Landing work after returning to Japan

“This is the passport I used then.” Ms. Takano opened the passport, retrieved from her possessions. It was issued three days before she left Japan. A stamp that reads “simplified issuance at the Ministry of Foreign Affairs” is affixed to the passport. In the fall of that year, Ms. Takano was invited by a labor union in West Germany to take part in several events in that nation, including meetings to express opposition to atomic and hydrogen bombs. She would be accompanied by a female friend, another A-bomb survivor. The Ministry of Foreign Affairs was again reluctant to provide her with the necessary passport. As the Chugoku Shimbun reported on November 7 of that year: “Her words and deeds at home and abroad have been deemed undesirable.”

“When people overseas look at me, they see what an atomic bomb can do,” Ms. Takano said. “I was just being earnest in my activities back then and I didn’t pay attention to the fact that the Japanese government viewed me in a biased way.” With regard to a thoughtless notation in her passport that reads “Characteristics: Burn scars on face,” she looked back on those days and seemed to dismiss the description with the words: “My scars were more raw then and that was the reason I was dispatched.”

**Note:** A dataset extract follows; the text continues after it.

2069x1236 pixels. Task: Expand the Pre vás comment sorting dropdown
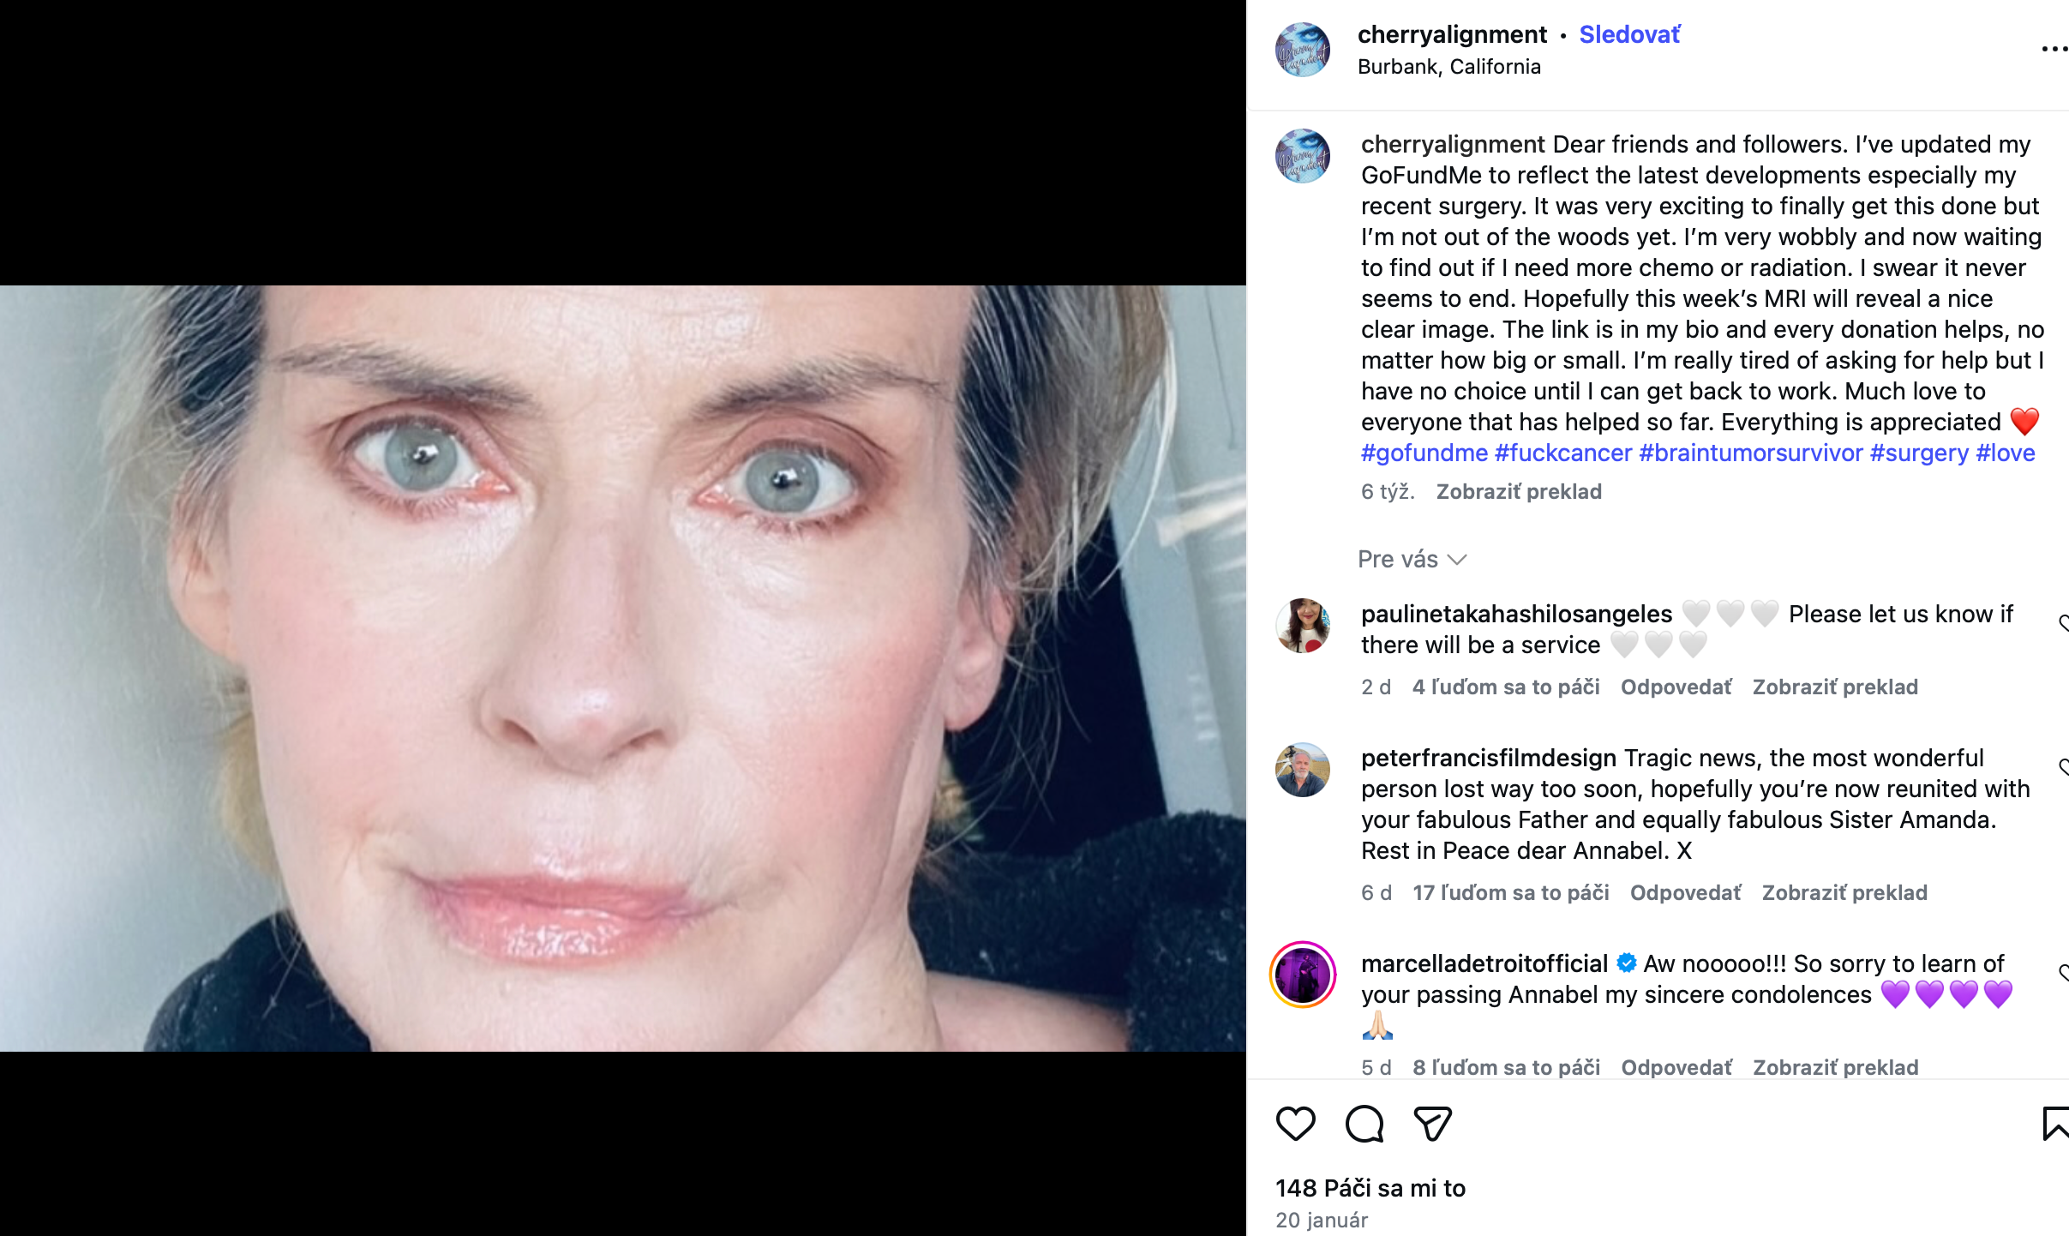click(1412, 560)
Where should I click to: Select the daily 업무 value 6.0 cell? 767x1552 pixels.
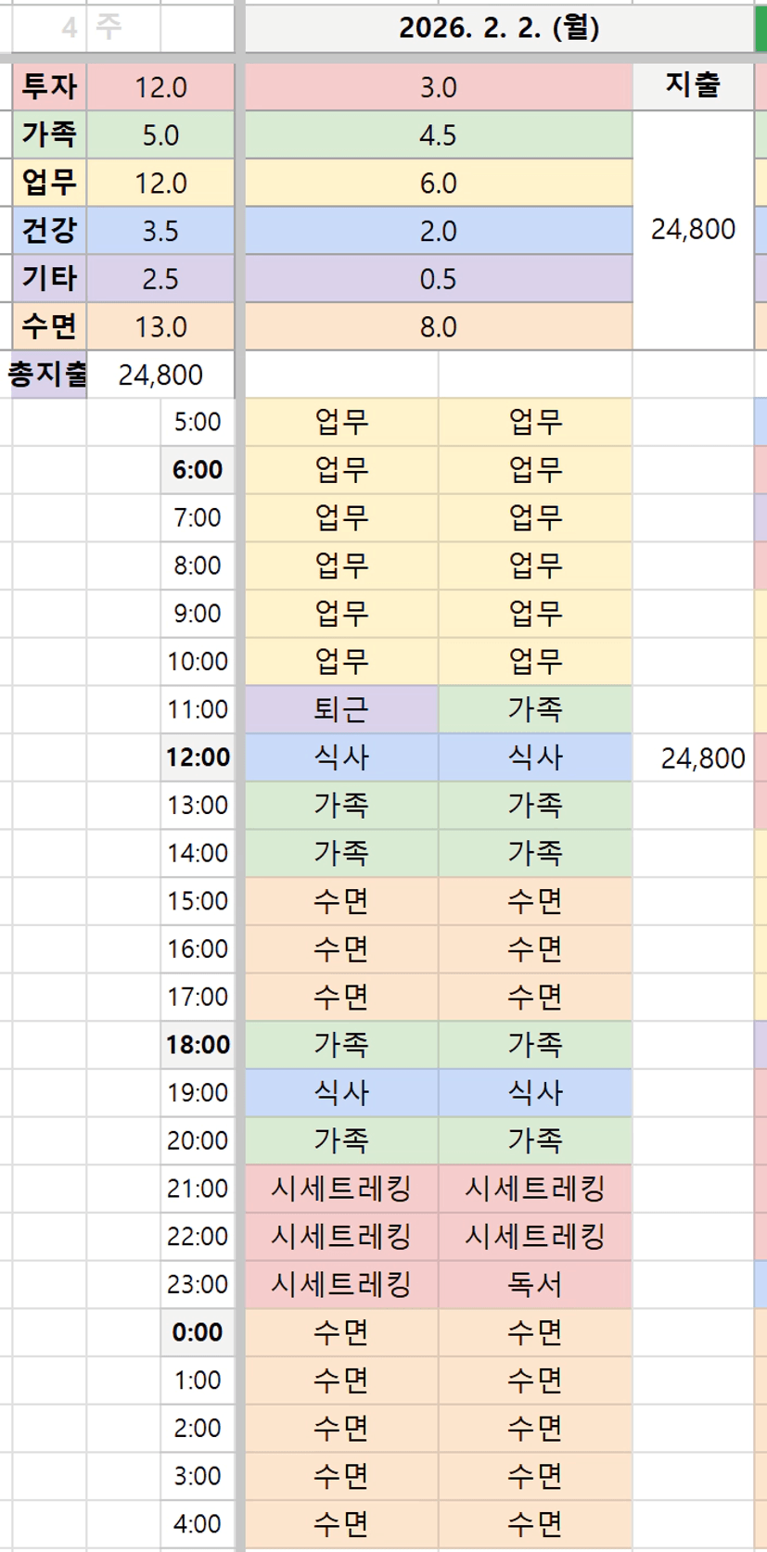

Standing tall for the A-bomb survivors’ movement, she gained personal strength. After returning from her second tour of Europe, she began to work at a hospital run by Tomin Harada, a pioneer in providing medical treatment for the A-bomb survivors. In this way, she came to earn her own living. (Dr. Harada died in 1999.)

In writer Kenzaburo Oe’s book “Hiroshima Noto” (“Hiroshima Notes”), first published in 1965, Ms. Takano is described as “a typical example of A-bomb survivors who will not surrender.” She also appeared in a TV special produced by the Hiroshima branch of NHK, Japan’s public TV broadcaster, in the summer marking 20 years since the atomic bombing.

Eventually, though, Ms. Takano left the A-bomb survivors’ movement. Her disenchantment stemmed from the fact that the World Conference Against A & H Bombs, which provided her with the first opportunity to share her A-bomb experience, ultimately split into two factions due to differing aims and squabbling among political parties and labor unions.